SET TASK 1
Give the stretch from "Re: Node manager" through "going high too." of the mailing-list thread about the node manager crash again, substituting "oom_score value" for "OOM score".
SET TASK 2
Proceed with the mailing-list thread about the node manager or resource manager crash, writing on from its last line.

━━━ EXTRACT PROVIDED

Re: Node manager or Resource Manager crash

Posted by Krishna Kishore Bonagiri <wr...@gmail.com>.

Yes Vinod, I was asking this question sometime back, and I got back to
resolve the issue again.

I tried to see if the OOM is killing but it is not. I have checked the free
swap  space on my box while my test is going on, but it doesn't seem to be
the issue. Also, I  have verified if OOM score is going high for any of
these process because that is when OOM killer kills them, but they are not
going high too.

Thanks,
Kishore


On Tue, Mar 4, 2014 at 10:51 PM, Vinod Kumar Vavilapalli <vinodkv@apache.org
> wrote:

> I remember you asking this question before. Check if your OS' OOM killer
> is killing it.
>
> +Vinod
>
> On Mar 4, 2014, at 6:53 AM, Krishna Kishore Bonagiri <
> write2kishore@gmail.com> wrote:
>
> Hi,
>   I am running an application on a 2-node cluster, which tries to acquire
> all the containers that are available on one of those nodes and remaining
> containers from the other node in the cluster. When I run this application
> continuously in a loop, one of the NM or RM is getting killed at a random
> point. There is no corresponding message in the log files.
>
> One of the times that NM had got killed today, the tail of the it's log is
> like this:
>
> 2014-03-04 02:42:44,386 DEBUG
> org.apache.hadoop.yarn.server.nodemanager.NodeStatusUpdaterImpl:
> isredeng:52867 sending out status for 16 containers
> 2014-03-04 02:42:44,386 DEBUG
> org.apache.hadoop.yarn.server.nodemanager.NodeStatusUpdaterImpl: Node's
> health-status : true,
>
>
> And at the time of NM's crash, the RM's log has the following entries:
>
> 2014-03-04 02:42:40,371 DEBUG
> org.apache.hadoop.yarn.server.resourcemanager.rmnode.RMNodeImpl: Processing
> isredeng:52867 of type STATUS_UPDATE
> 2014-03-04 02:42:40,371 DEBUG
> org.apache.hadoop.yarn.event.AsyncDispatcher: Dispatching the event
> org.apache.hadoop.yarn.server.resourcemanager.scheduler.event.NodeUpdateSchedulerEvent.EventType:
> NODE_UPDATE
> 2014-03-04 02:42:40,371 DEBUG org.apache.hadoop.ipc.Server: IPC Server
> Responder: responding to
> org.apache.hadoop.yarn.server.api.ResourceTrackerPB.nodeHeartbeat from
> 9.70.137.184:33696 Call#14060 Retry#0 Wrote 40 bytes.
> 2014-03-04 02:42:40,371 DEBUG
> org.apache.hadoop.yarn.server.resourcemanager.scheduler.capacity.CapacityScheduler:
> nodeUpdate: isredeng:52867 clusterResources:
> <memory:16384, vCores:16>
> 2014-03-04 02:42:40,371 DEBUG
> org.apache.hadoop.yarn.server.resourcemanager.scheduler.capacity.CapacityScheduler:
> Node being looked for scheduling isredeng:52867
> availableResource: <memory:0, vCores:-8>
> 2014-03-04 02:42:40,393 DEBUG org.apache.hadoop.ipc.Server:  got #151
>
>
> Note: the name of the node on which NM has got killed is isredeng, does it
> indicate anything from the above message as to why it got killed?

━━━━━━
━━━ SOURCE DATA

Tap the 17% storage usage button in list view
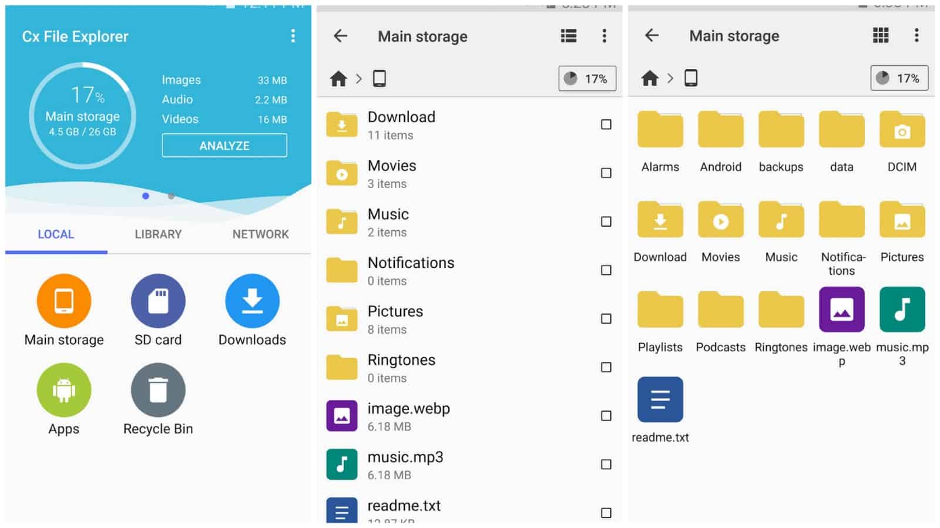point(587,79)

━━━━━━

REPLY 1
Re: Node manager or Resource Manager crash

Posted by Krishna Kishore Bonagiri <wr...@gmail.com>.

Yes Vinod, I was asking this question sometime back, and I got back to
resolve the issue again.

I tried to see if the OOM is killing but it is not. I have checked the free
swap  space on my box while my test is going on, but it doesn't seem to be
the issue. Also, I  have verified if oom_score value is going high for any of
these process because that is when OOM killer kills them, but they are not
going high too.

REPLY 2
>
> Thanks,
> Kishore
>
>
>
>
>
> CONFIDENTIALITY NOTICE
> NOTICE: This message is intended for the use of the individual or entity
> to which it is addressed and may contain information that is confidential,
> privileged and exempt from disclosure under applicable law. If the reader
> of this message is not the intended recipient, you are hereby notified that
> any printing, copying, dissemination, distribution, disclosure or
> forwarding of this communication is strictly prohibited. If you have
> received this communication in error, please contact the sender immediately
> and delete it from your system. Thank You.

Re: Node manager or Resource Manager crash

Posted by Krishna Kishore Bonagiri <wr...@gmail.com>.

Vinod,

  One more observation I can share is that all the times the NM or RM is
getting killed, I see the following kind of messages in the NM's log

2014-03-05 05:33:23,824 DEBUG
org.apache.hadoop.yarn.server.nodemanager.NodeStatusUpdaterImpl: Node's
health-status : true,
2014-03-05 05:33:23,824 DEBUG org.apache.hadoop.ipc.Client: IPC Client
(2132631259) connection to isredeng/9.70.137.184:8031 from kbonagir sending
#5391
2014-03-05 05:33:23,826 DEBUG org.apache.hadoop.ipc.Client: IPC Client
(2132631259) connection to isredeng/9.70.137.184:8031 from kbonagir got
value #5391
2014-03-05 05:33:23,826 DEBUG org.apache.hadoop.ipc.ProtobufRpcEngine:
Call: nodeHeartbeat took 2ms


Does that give any clue? Something going wrong while it is getting a node's
health?

Thanks,
Kishore



On Tue, Mar 4, 2014 at 10:51 PM, Vinod Kumar Vavilapalli <vinodkv@apache.org
> wrote:

> I remember you asking this question before. Check if your OS' OOM killer
> is killing it.
>
> +Vinod
>
> On Mar 4, 2014, at 6:53 AM, Krishna Kishore Bonagiri <
> write2kishore@gmail.com> wrote:
>
> Hi,
>   I am running an application on a 2-node cluster, which tries to acquire
> all the containers that are available on one of those nodes and remaining
> containers from the other node in the cluster. When I run this application
> continuously in a loop, one of the NM or RM is getting killed at a random
> point. There is no corresponding message in the log files.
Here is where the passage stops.